Eh sì, perché proprio in questo meraviglioso, irripetibile deserto di sale più grande del mondo si trova il 27% delle riserve mondiali di litio, l’elemento essenziale della “Rivoluzione verde”, quello che dovrebbe farci guidare in città prive di smog, grazie alle auto elettriche. Con il litio infatti si fanno le batterie per le auto, ma anche quelle dei computer, dei telefoni cellulari, di tutto quello che i giovanotti chiamano “green” mentre magari marinano la scuola. È stato calcolato che la domanda di litio potrebbe quadruplicare entro il 2025. A gestire la ricchezza inattesa del Cile c’è la Sociedad quimica y minera, una azienda un tempo pubblica, che venne privatizzata dalla feroce dittatura di Augusto Pinochet.

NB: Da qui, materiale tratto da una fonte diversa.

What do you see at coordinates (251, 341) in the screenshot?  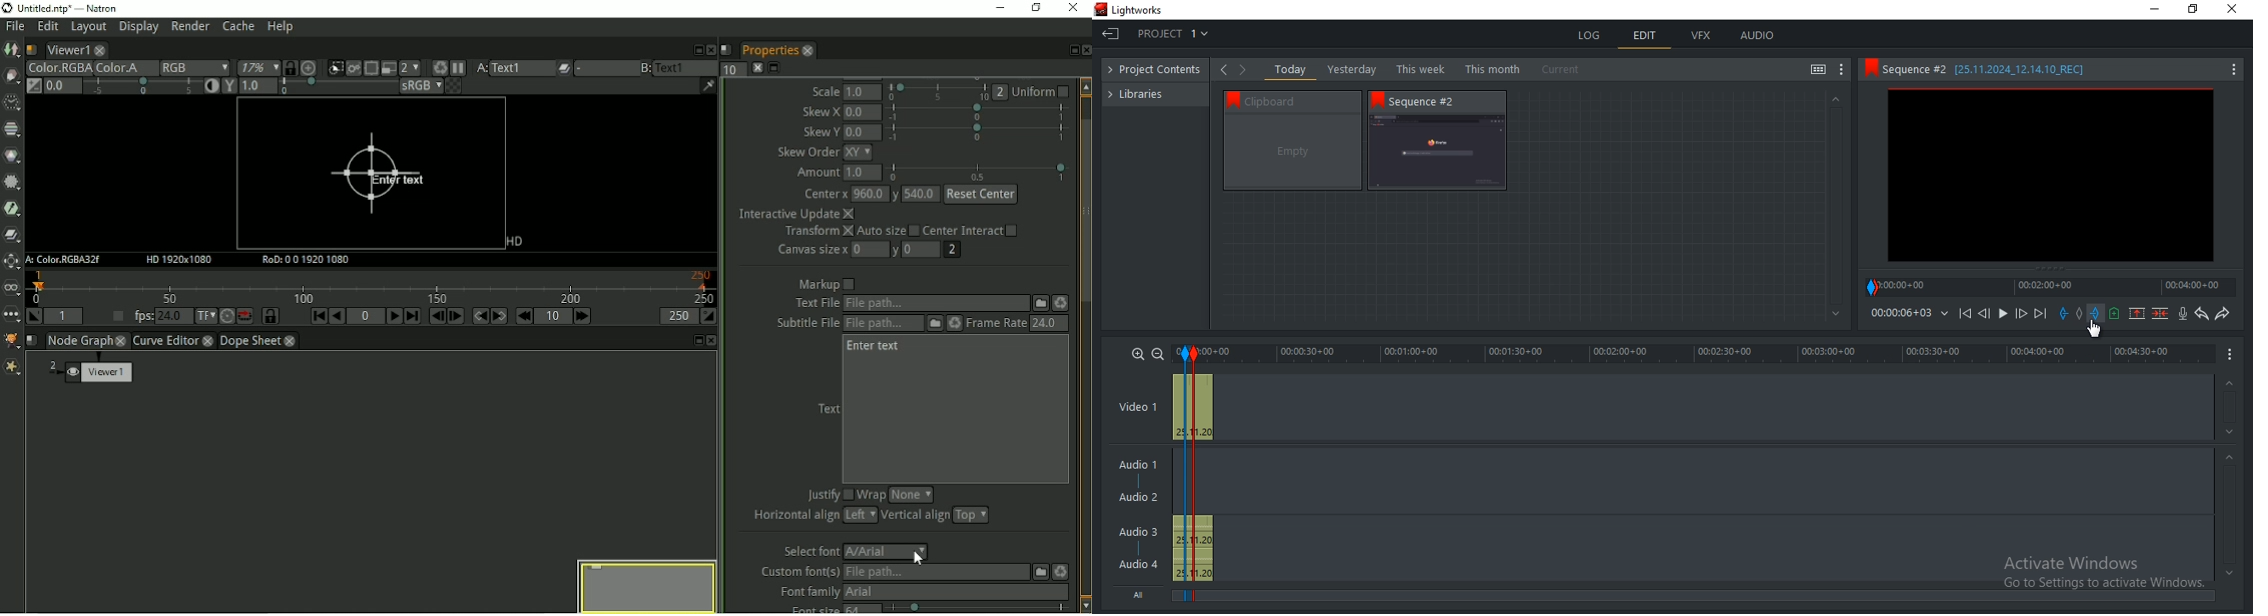 I see `Dope Sheet` at bounding box center [251, 341].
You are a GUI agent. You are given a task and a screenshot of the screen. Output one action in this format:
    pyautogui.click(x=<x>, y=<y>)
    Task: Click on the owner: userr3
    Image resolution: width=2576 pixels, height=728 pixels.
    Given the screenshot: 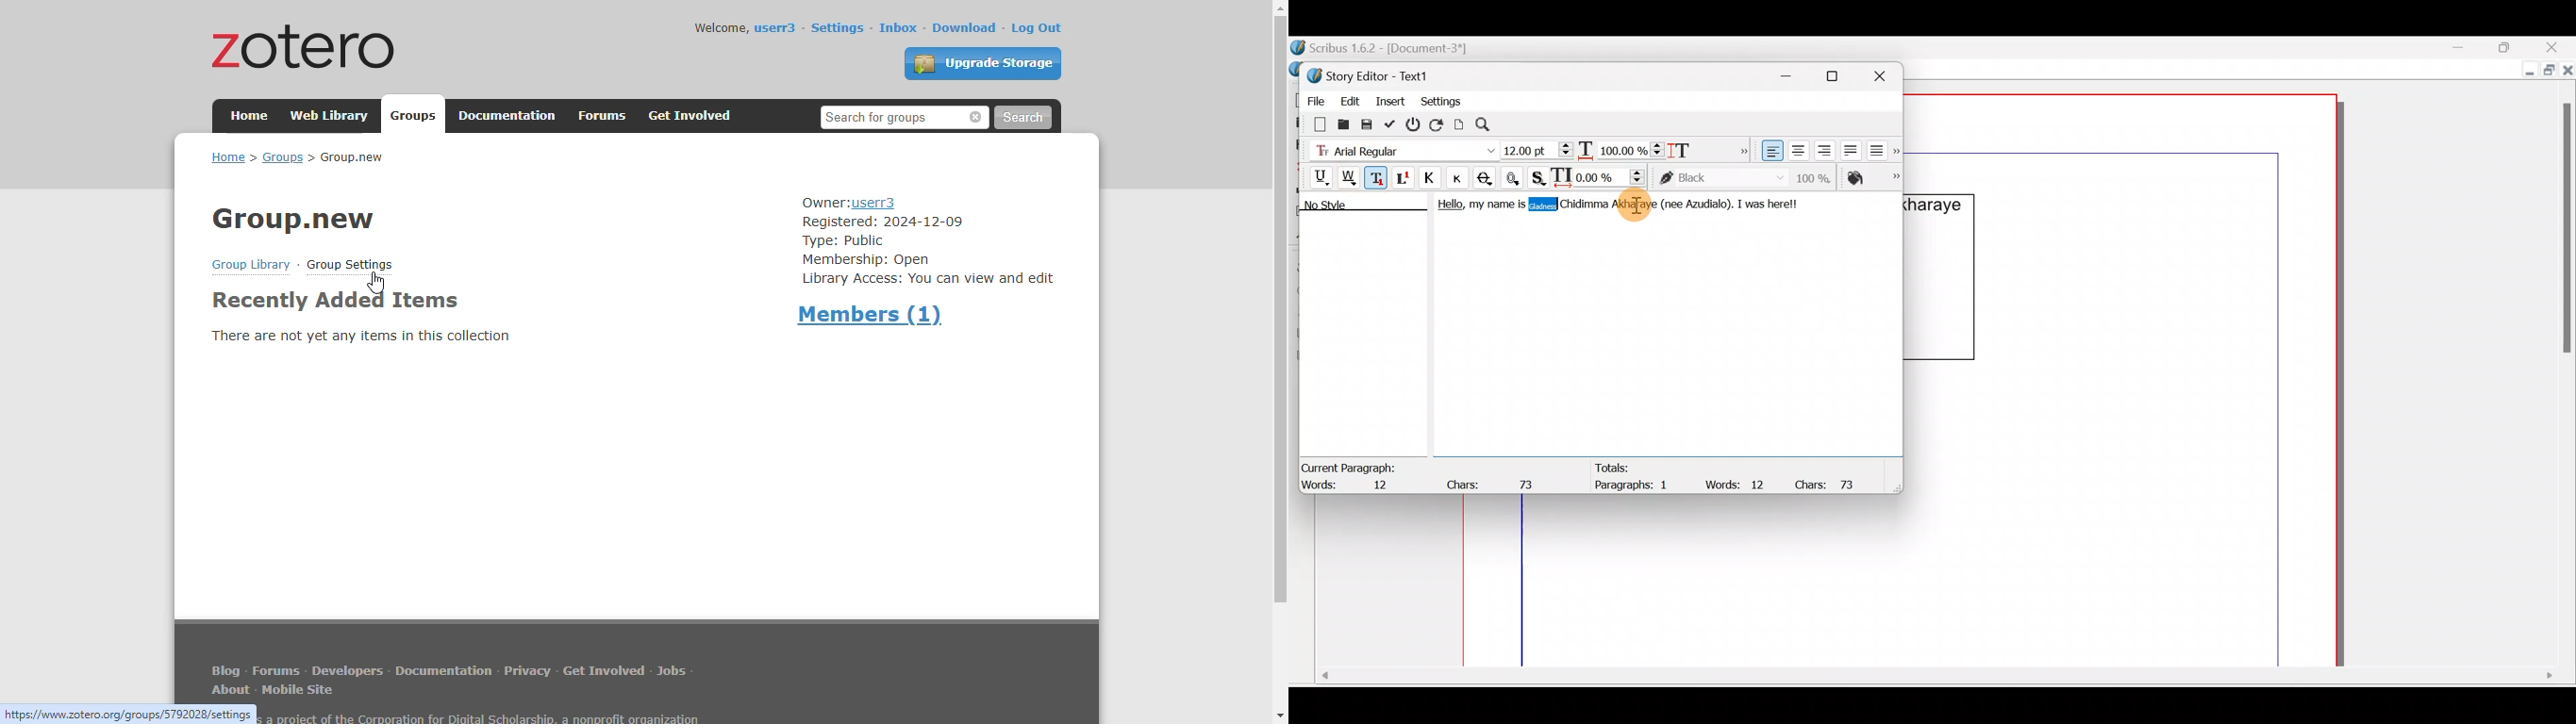 What is the action you would take?
    pyautogui.click(x=849, y=204)
    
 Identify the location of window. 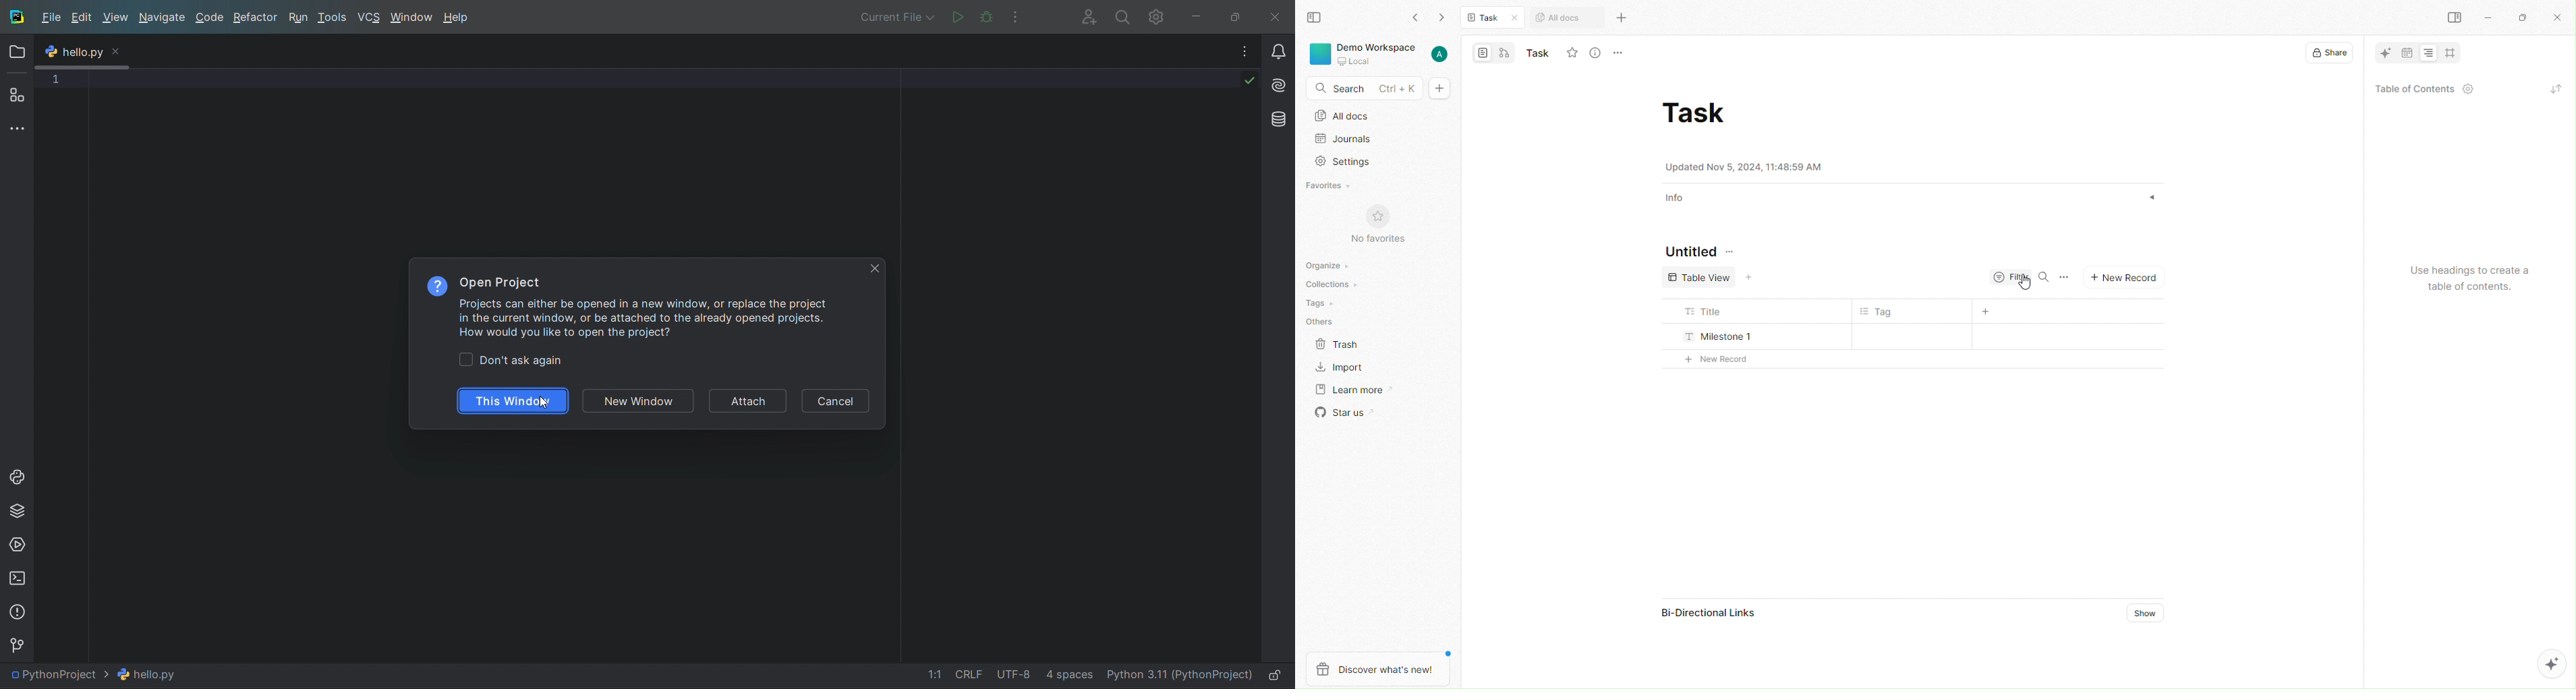
(410, 18).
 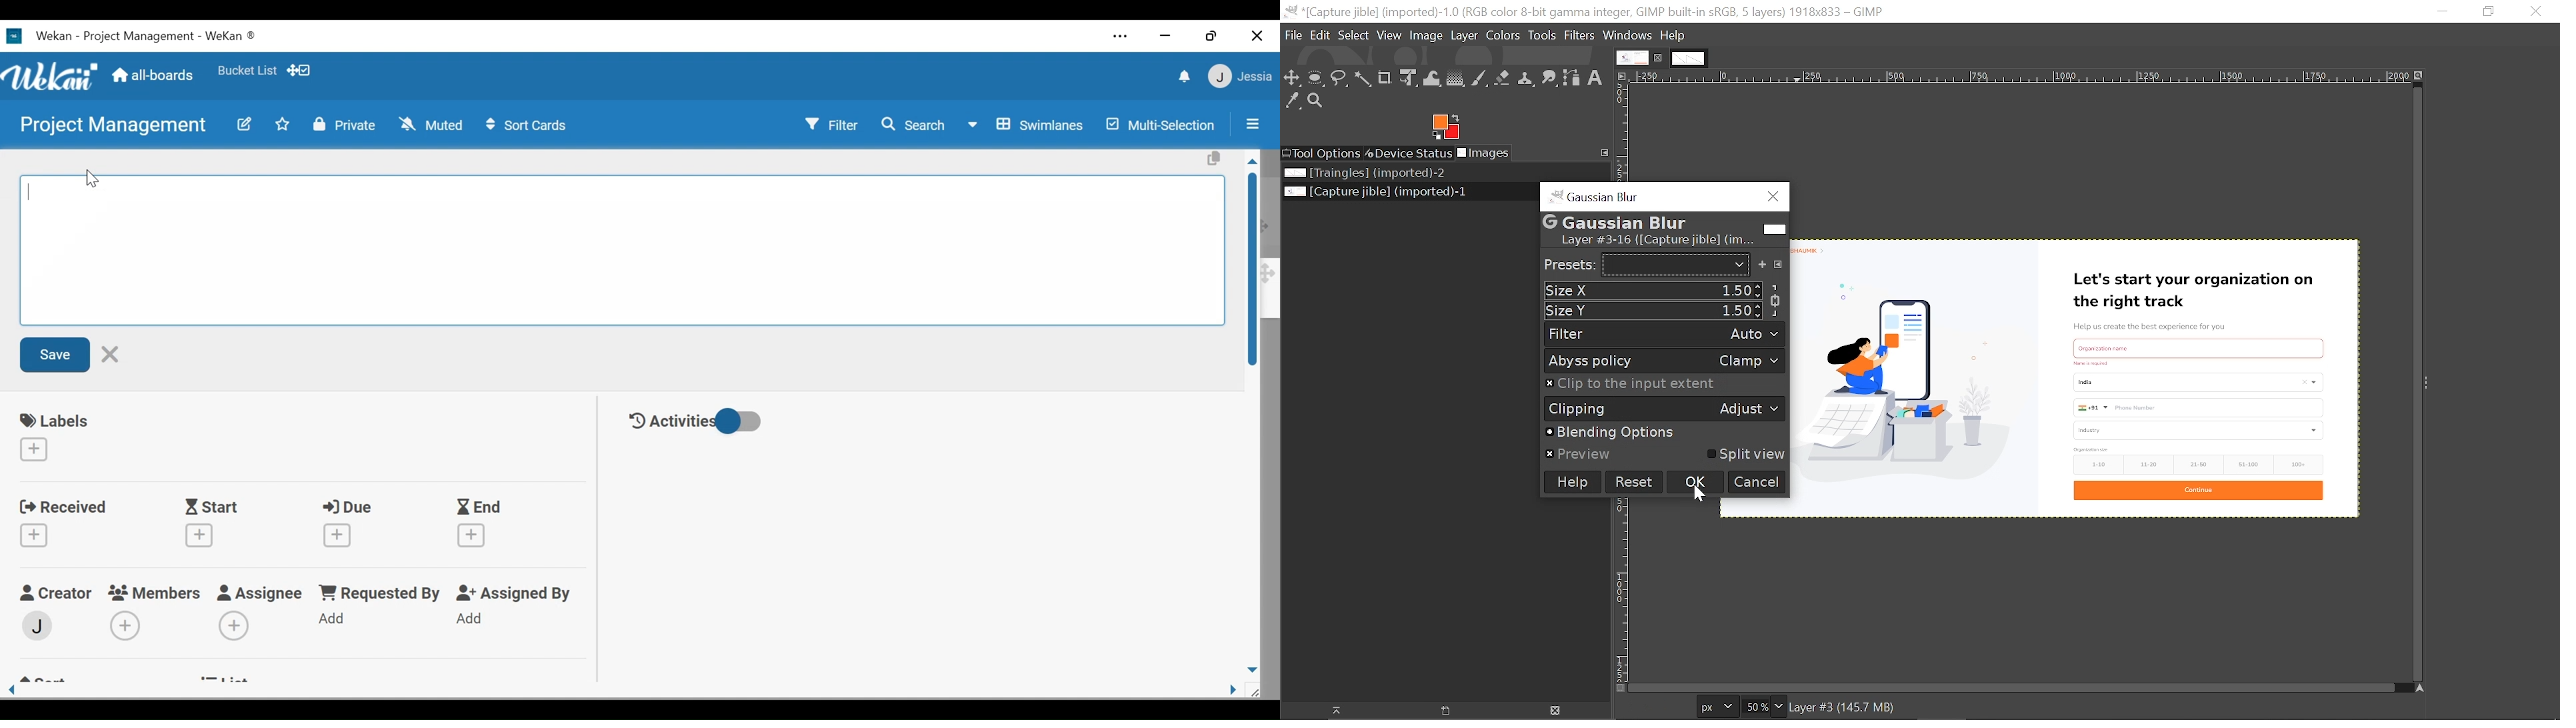 I want to click on Sidebar, so click(x=1253, y=123).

E, pensate un po’, dei familiari del dittatore possiedono ancora oggi una parte rilevante delle sue azioni. Ma non vi preoccupate, amici ecologisti, la Sqm promette di triplicare la produzione di litio per le vostre batterie “verdi” entro il 2030, alla faccia dei gonzi che ignorano il postulato di Lavoisier: “nulla si crea e nulla si distrugge, tutto si trasforma”.
Le batterie al litio non sono ecologiche: la loro impronta ambientale, cioè il disastro che produrranno tra qualche decina d’anni, viene semplicemente ignorata dai “gretini” di tutto il mondo. Meno male che è risorto “nonno” Bill Gates portandoci un po’ di sana verità. Pensando di fare una bella dichiarazione rassicurante e verde, ci ha garantito in questi giorni che investire 1,8 miliardi di miliardi di dollari in (presunta) salvaguardia dell’ambiente dal 2020 al 2030 renderà “benefici” per 7,1 miliardi di miliardi.
Ecco, il nuovo ambientalismo è tutto qui. Un liberismo al trilione. L’ambiente è la prossima “big thing” del capitalismo e i ragazzini scappano da scuola per correre felici a portare l’acqua con le orecchie al loro nuovo, vecchio pifferaio di Hamelin. Forse a questa Terra conviene davvero la nostra estinzione.